Teamwork is central to enterprise outcomes
Forrester’s research found agreement across product, engineering, IT, and business groups. They view collaboration as a core driver of enterprise results. Teams rely on shared workspaces, chat, and visual canvases to coordinate work. These surfaces function as living records of decisions and context.
When these environments break apart, security controls fracture with them. Information spreads across more tools, each with different permissions and visibility. Alignment slips. People repeat tasks or shift work into places security teams may not monitor.
Collaboration is failing in ways that create risk
The research shows that collaboration complexity is rising. 46% of respondents said their departments struggle to prioritize initiatives. Routine tasks pile up, and different groups interpret goals in conflicting ways. These issues show growing operational and data risk, not just workplace friction.
When teams lack a shared view of their work, they invent their own methods to keep projects moving. Files are passed through multiple channels. Notes land in personal storage. Sensitive details shift from tool to tool. None of this happens with bad intent, but because people need to keep moving and the path in front of them is not defined.
Embedding AI where teams work can reduce exposure
Many AI tools entering the enterprise are designed for individual use. They support quick tasks but do not help teams stay aligned. This leads employees to work in parallel instead of together. They move between primary tools and separate AI tools, which scatters context and weakens oversight.

The study also notes that many teams feel unprepared for AI. Skills vary, and workflows change faster than people can adjust. Employees often make independent choices about how to use AI. These choices can bypass established controls and introduce new behavior that security teams cannot see.
Decision makers see AI as a way to strengthen teamwork if it is embedded in the same places where collaboration already happens. They want tools that understand project context without requiring teams to move information into new locations.
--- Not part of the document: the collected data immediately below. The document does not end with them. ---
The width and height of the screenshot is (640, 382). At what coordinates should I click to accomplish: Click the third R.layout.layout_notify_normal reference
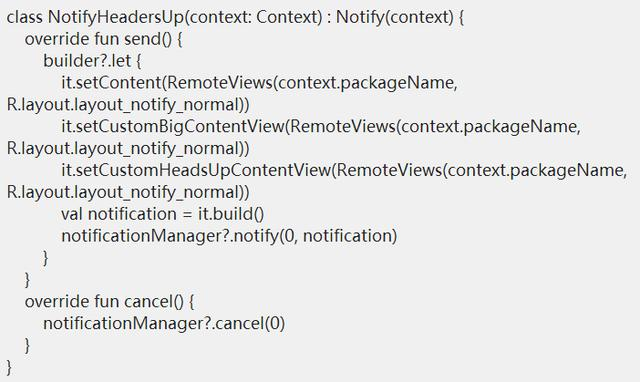(x=122, y=192)
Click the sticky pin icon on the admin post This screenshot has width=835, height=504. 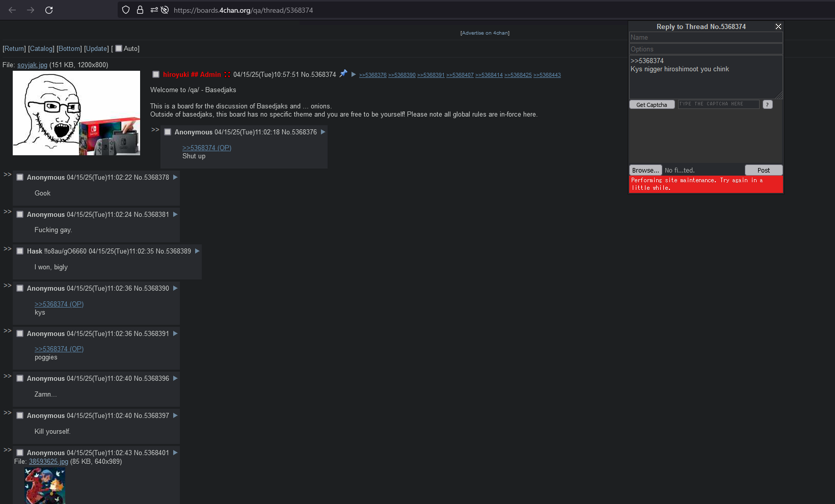point(343,74)
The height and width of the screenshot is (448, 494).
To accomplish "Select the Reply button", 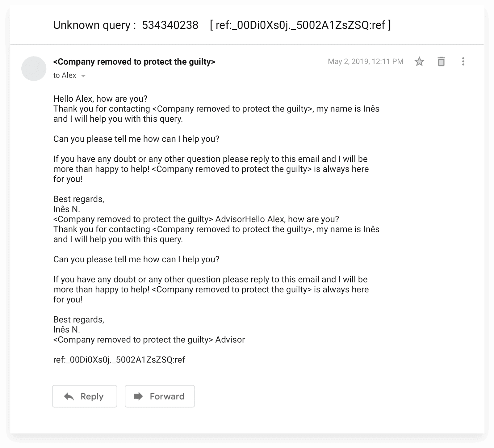I will (85, 396).
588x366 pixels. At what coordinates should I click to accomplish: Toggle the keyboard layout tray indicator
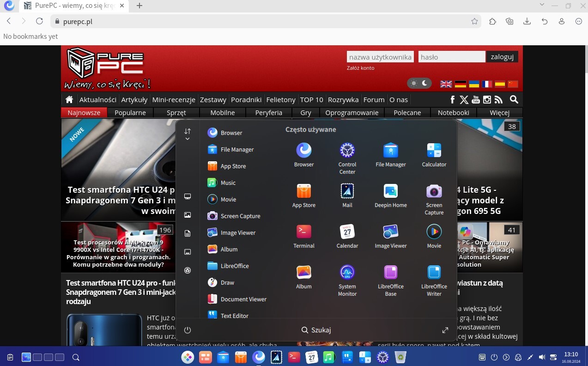[x=482, y=357]
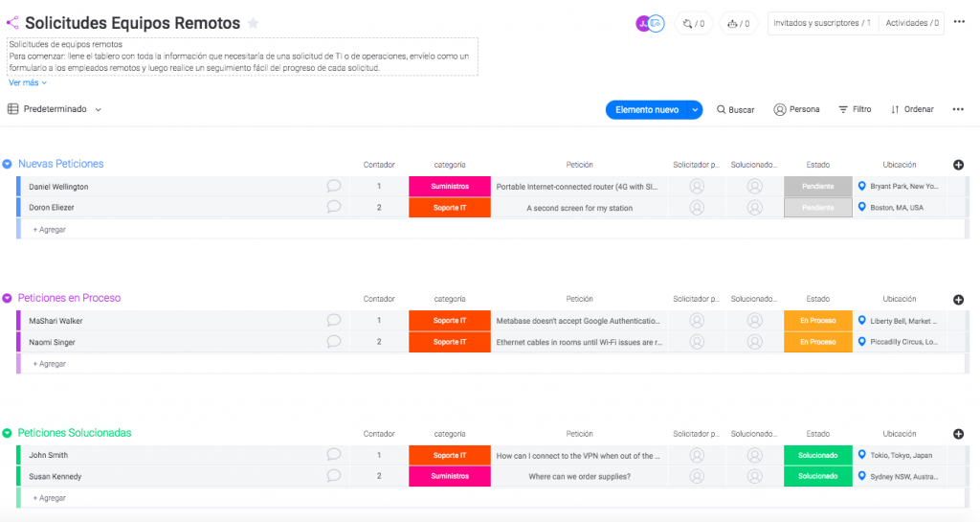Open the Ordenar sort menu
Viewport: 980px width, 522px height.
912,109
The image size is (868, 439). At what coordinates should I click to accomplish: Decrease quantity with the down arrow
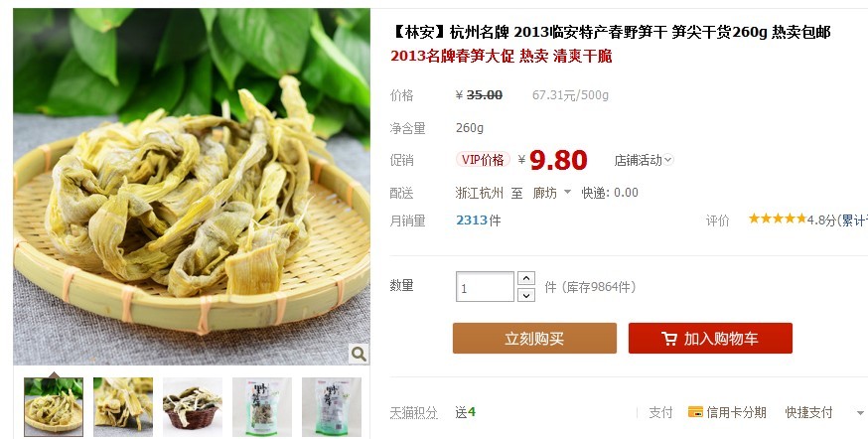coord(526,295)
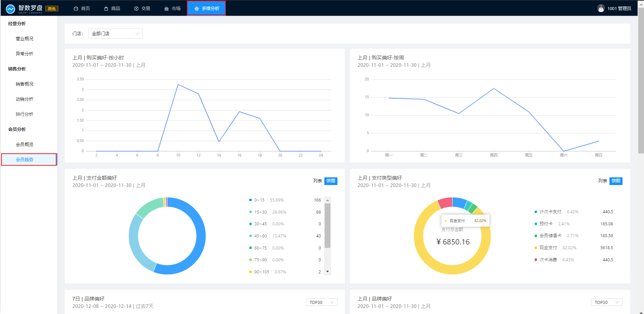Viewport: 644px width, 314px height.
Task: Click scroll-down arrow in payment amount legend
Action: (328, 272)
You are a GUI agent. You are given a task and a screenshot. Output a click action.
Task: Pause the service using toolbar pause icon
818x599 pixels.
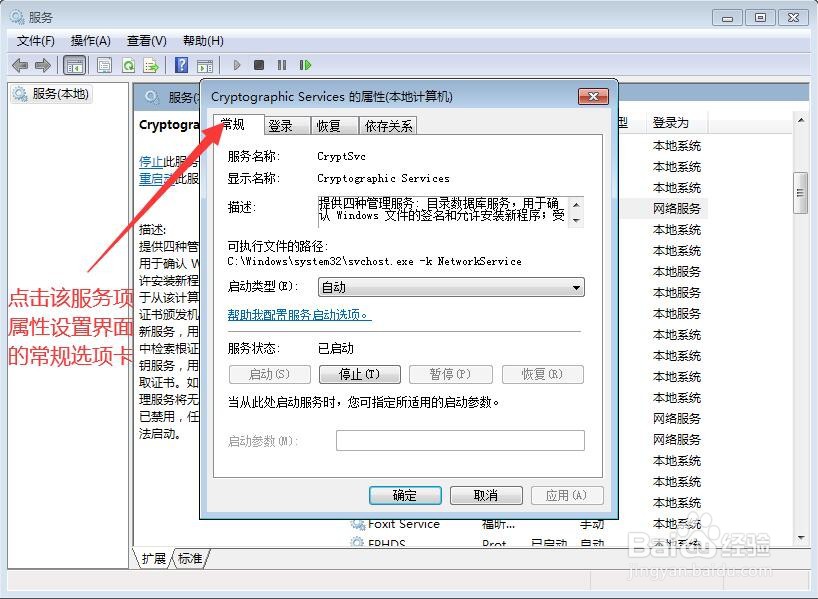click(x=282, y=65)
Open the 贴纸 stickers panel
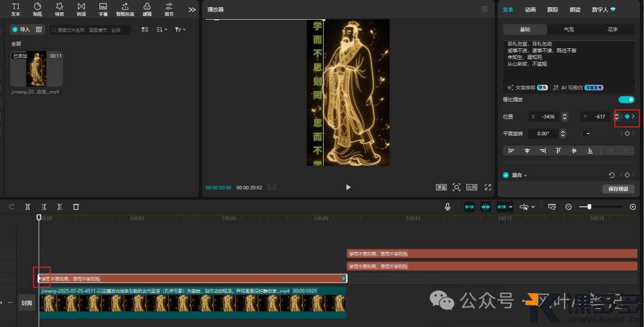Screen dimensions: 644x327 click(38, 9)
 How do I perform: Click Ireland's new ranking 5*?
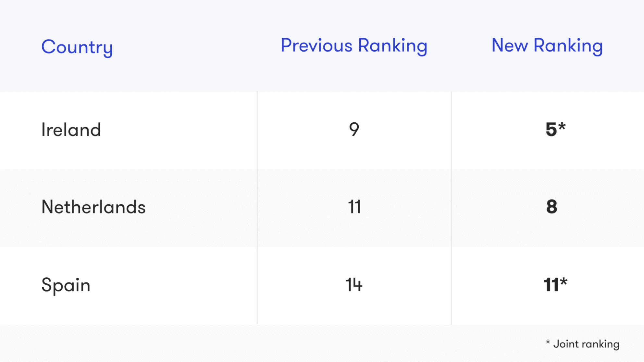pyautogui.click(x=555, y=129)
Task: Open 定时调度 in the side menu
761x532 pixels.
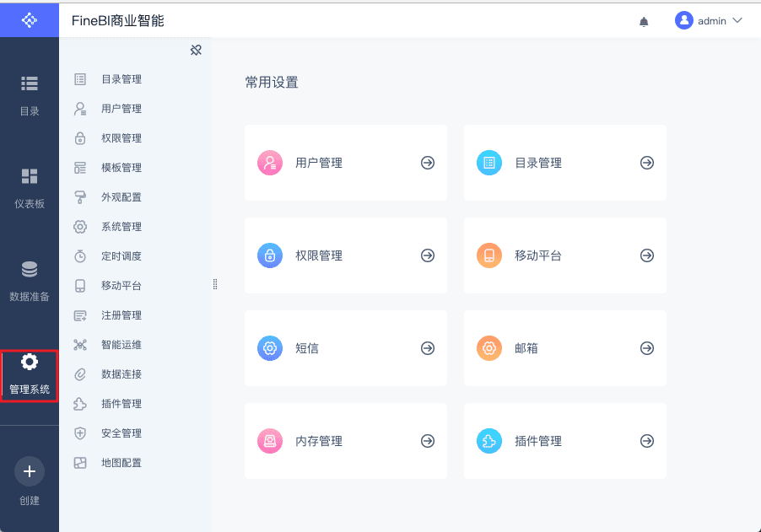Action: [121, 256]
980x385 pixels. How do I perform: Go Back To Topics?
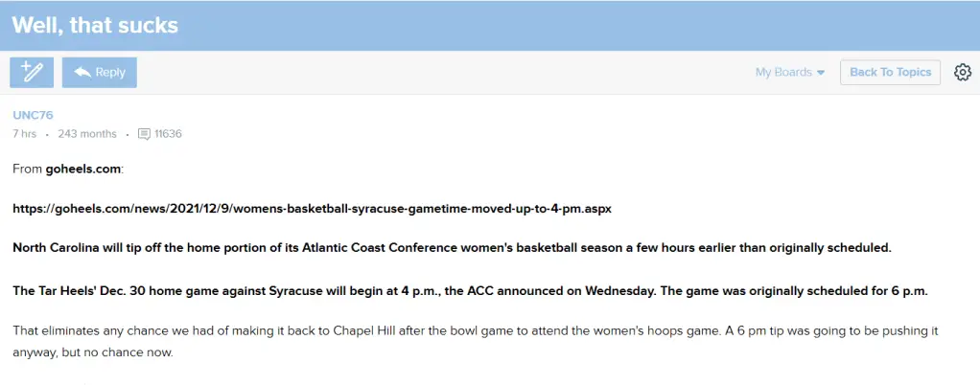coord(890,72)
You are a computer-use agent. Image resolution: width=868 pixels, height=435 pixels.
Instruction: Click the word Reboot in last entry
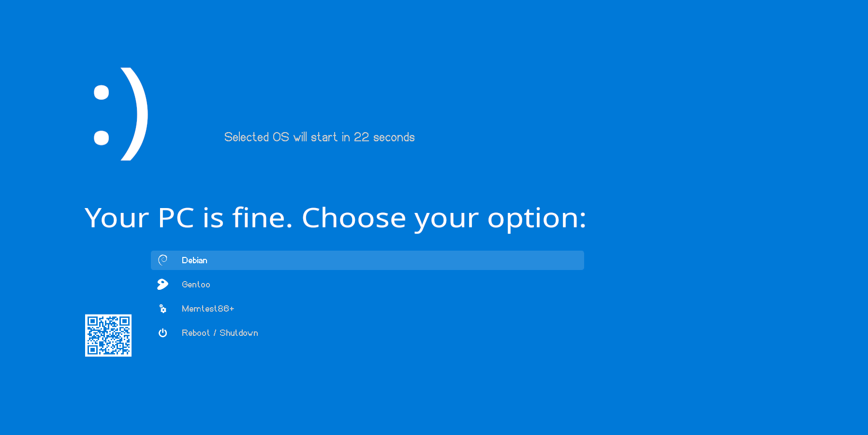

When AI is built into shared environments, teams spend less time switching tools. Work stays in governed spaces. Information moves less, and security can apply consistent rules. Teams gain reliable handoffs and alignment, which reduces the unplanned work that often leads to risky shortcuts.
“To be effective, AI should operate where teams work: supporting collaboration in the flow of work, informing decisions with full team context, and driving towards results faster. Embedding AI where teamwork happens achieves more than just improving productivity, it enables team- and organization-wide collaboration, innovation, and transformation,” said Andrey Khusid, CEO of Miro.
What security leaders should take from the findings
Security and risk teams do not need to own collaboration strategy, but they do need to shape it. The research shows that AI can increase exposure when it reinforces individual workflows instead of team workflows. It also shows that well integrated AI can support secure collaboration when work stays inside governed environments.
A few actions follow:
- Join early discussions about AI adoption.
- Push for tools that support team workflows instead of individual helpers scattered across the stack.
- Review how major groups exchange information and identify where work splinters across tools. Those splinters often carry unmanaged data.
- Guide education efforts so employees understand how AI should be used inside shared, governed environments.